This is one of Dame Agatha's stories that is not an easy one to like - most, if not all, of the characters are horrible: self-involved, dismissive, contemptuous, sponging, and utterly, utterly selfish.
This comes at an expense.
I have no idea if Dame Agatha meant to write this as an analysis of the effects of bullying - I will need to consult John Curran's Complete Secret Notebooks on this matter - but I love the psychological aspect of this story. It's gripping and - for an Agatha Christie book - deliciously dark.

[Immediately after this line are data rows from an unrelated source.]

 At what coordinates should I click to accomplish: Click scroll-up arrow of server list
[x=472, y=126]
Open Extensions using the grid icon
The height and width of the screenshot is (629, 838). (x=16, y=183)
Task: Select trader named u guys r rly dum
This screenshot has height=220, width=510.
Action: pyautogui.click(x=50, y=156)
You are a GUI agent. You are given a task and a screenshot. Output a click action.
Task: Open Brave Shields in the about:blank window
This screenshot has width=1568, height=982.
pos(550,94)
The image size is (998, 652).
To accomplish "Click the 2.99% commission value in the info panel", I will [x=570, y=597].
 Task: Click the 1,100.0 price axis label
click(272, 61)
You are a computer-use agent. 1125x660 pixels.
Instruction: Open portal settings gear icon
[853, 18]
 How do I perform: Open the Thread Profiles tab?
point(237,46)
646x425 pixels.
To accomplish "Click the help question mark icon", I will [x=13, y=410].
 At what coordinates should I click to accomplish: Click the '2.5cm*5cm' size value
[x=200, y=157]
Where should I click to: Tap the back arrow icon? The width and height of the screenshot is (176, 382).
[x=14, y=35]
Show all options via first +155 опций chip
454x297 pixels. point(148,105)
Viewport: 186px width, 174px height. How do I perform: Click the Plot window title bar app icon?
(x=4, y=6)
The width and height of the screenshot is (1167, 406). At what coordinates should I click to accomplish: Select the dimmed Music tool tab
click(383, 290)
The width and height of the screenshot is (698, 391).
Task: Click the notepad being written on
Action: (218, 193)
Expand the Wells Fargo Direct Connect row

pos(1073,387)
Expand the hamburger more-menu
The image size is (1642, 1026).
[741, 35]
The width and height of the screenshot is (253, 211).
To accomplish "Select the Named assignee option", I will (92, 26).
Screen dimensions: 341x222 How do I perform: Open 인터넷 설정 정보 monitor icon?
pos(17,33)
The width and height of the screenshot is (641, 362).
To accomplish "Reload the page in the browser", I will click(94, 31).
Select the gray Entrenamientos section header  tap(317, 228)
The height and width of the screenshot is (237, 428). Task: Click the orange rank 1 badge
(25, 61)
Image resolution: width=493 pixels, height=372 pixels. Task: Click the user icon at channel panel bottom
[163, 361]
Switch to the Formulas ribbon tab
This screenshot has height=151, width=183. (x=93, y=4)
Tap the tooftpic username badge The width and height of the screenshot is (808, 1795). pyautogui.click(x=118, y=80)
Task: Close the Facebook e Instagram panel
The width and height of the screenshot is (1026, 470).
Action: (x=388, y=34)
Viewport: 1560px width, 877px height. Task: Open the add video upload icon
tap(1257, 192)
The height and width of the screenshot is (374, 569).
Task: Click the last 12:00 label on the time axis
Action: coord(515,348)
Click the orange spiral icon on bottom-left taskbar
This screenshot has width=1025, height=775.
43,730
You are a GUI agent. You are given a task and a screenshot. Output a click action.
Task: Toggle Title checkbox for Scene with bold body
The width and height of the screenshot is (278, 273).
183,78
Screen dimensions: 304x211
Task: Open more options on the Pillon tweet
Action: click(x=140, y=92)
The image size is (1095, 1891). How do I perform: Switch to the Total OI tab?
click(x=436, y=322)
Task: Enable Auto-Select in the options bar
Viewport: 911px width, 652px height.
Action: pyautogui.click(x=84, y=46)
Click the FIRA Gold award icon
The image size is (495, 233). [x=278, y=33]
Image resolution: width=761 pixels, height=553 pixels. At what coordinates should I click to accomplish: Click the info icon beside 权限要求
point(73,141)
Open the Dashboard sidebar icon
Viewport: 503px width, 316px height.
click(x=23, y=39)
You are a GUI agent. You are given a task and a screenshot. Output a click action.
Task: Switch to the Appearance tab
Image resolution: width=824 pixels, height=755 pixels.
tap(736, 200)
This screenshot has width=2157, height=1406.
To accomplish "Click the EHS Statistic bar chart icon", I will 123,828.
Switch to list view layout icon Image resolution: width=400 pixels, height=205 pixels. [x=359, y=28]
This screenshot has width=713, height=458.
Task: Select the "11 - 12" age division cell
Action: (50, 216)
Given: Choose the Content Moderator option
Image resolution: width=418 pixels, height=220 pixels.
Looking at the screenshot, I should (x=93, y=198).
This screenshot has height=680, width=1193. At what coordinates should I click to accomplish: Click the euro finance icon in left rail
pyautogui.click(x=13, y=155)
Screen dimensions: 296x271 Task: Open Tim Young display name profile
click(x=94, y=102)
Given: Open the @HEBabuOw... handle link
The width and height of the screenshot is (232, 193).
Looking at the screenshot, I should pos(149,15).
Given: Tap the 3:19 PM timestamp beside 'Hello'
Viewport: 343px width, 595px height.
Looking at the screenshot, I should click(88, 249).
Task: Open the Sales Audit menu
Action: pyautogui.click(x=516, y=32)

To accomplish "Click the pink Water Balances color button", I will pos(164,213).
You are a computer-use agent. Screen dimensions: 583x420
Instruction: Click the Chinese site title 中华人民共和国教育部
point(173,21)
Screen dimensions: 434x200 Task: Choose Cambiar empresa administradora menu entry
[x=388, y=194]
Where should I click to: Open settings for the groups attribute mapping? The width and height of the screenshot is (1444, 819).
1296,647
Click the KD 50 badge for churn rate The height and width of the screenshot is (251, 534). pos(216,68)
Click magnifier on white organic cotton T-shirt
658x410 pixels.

"Gerda had not been happy at school. At school there had been even less reassurance than elsewhere. Home had been better. But even home had not been very good. For they had all, of course, been quicker and cleverer than she was. Their comments, quick, impatient, not quite unkind, had whistled about her ears like a hailstorm.
‘Oh, do be quick, Gerda.’ ‘Butter-fingers, give it to me!’ ‘Oh don’t let Gerda do it, she’ll be ages.’ ‘Gerda never takes in anything…’
Hadn’t they seen, all of them, that that was the way to make her slower and stupider still? She’d got worse and worse, more clumsy with her fingers, more slow-witted, more inclined to stare vacantly at what was said to her. Until, suddenly, she had reached the point where she had found a way out. Almost accidentally, really, she found her weapon of defence.
She had grown slower still, her puzzled stare had become even blanker."